Un tema recurrente en las memerías, aparentemente una tecla exitosa para la producción cultural en este tiempo que nos toca vivir, tiene que ver con las vacilaciones que produce el ingreso al mundo de la adultez, y el hecho de estar a la altura de las diversas responsabilidades que esto conlleva. Y el otro tópico infalible e inagotable es el de la liquidez en nuestros vínculos y la torpeza a la hora de entablar con otra persona, u otras, un terreno común de amor y de confianza. Ahí lo tienen al gatito, diciéndonos en chiste -pero capaz un poco en serio- que seguramente acabaremos desencantados de cualquier historia que vayamos a construir en un futuro indefinido.

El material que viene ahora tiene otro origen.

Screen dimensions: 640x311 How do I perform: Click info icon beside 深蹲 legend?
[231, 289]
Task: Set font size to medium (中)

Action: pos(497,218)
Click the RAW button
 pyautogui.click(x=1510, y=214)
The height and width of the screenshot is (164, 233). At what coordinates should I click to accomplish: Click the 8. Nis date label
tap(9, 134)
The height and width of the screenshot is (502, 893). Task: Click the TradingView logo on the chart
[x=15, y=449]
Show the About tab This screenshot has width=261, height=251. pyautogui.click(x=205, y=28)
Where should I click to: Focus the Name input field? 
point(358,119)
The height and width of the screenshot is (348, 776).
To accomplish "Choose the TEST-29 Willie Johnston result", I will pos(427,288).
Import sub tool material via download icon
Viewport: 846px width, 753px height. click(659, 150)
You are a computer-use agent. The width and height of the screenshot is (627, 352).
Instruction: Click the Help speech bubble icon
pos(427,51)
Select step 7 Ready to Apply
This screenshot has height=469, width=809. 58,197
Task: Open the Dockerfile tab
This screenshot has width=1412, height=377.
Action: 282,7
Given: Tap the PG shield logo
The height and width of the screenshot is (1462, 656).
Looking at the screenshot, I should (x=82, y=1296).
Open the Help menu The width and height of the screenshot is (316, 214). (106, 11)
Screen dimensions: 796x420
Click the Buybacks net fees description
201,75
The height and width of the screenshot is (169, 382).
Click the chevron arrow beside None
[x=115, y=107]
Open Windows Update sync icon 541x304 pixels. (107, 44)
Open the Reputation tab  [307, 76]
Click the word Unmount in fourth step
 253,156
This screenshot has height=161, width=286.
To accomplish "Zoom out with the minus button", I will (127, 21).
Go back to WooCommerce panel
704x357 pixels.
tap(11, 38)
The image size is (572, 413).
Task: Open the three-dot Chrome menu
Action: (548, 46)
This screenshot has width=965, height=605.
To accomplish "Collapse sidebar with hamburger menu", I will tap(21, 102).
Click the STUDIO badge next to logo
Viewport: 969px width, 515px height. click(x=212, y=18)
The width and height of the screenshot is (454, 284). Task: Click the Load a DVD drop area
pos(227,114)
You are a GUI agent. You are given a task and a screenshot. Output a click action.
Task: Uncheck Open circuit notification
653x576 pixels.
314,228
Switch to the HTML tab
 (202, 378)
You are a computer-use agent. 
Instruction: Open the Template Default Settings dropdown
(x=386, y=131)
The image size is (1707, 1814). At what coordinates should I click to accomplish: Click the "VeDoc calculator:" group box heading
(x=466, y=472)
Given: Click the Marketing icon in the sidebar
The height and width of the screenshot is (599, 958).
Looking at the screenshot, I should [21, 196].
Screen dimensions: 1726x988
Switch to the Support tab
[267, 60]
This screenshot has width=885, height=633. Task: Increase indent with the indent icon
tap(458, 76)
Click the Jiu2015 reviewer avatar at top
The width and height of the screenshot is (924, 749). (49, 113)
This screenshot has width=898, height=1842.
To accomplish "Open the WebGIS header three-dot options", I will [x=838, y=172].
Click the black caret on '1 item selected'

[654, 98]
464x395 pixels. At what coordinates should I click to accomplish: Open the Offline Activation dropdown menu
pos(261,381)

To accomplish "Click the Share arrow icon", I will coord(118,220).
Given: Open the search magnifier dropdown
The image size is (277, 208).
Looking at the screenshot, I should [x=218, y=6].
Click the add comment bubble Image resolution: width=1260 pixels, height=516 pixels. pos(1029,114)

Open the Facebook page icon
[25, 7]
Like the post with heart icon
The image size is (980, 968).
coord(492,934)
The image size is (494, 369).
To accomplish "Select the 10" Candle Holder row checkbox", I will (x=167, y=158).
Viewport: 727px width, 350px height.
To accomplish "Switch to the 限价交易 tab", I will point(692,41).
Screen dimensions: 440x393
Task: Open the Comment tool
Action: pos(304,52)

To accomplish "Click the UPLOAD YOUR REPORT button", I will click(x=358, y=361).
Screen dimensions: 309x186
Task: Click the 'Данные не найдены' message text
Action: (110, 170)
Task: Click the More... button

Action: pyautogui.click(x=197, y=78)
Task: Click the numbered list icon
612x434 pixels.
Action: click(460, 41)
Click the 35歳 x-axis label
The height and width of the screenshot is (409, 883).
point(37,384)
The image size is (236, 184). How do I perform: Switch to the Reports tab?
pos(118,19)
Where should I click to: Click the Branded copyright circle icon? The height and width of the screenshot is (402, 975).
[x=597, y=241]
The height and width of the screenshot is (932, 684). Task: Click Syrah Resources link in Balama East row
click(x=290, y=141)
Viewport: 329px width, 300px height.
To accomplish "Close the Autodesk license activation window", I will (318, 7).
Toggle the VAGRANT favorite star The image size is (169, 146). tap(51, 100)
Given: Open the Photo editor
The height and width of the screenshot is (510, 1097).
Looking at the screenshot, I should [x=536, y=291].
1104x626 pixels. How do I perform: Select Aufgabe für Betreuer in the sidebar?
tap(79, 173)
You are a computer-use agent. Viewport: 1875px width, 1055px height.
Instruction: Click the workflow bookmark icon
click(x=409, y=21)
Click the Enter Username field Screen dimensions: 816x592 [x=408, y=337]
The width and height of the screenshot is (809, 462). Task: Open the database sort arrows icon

Y la segunda situación memera nos sirve para tratar de tironear un poquito más la punta de este gran ovillo, que es la cultura que nos envuelve hoy y la manera de vivir que tenemos a mano. Claro que no es mucho lo que podemos profundizar en una nota como ésta, pero nos daremos por satisfechos si al menos se quedan pensando un rato en el tema, luego de leerla. ¿Nunca se preguntaron, acaso, sobre qué sociedad tendremos dentro de 10 o 20 años?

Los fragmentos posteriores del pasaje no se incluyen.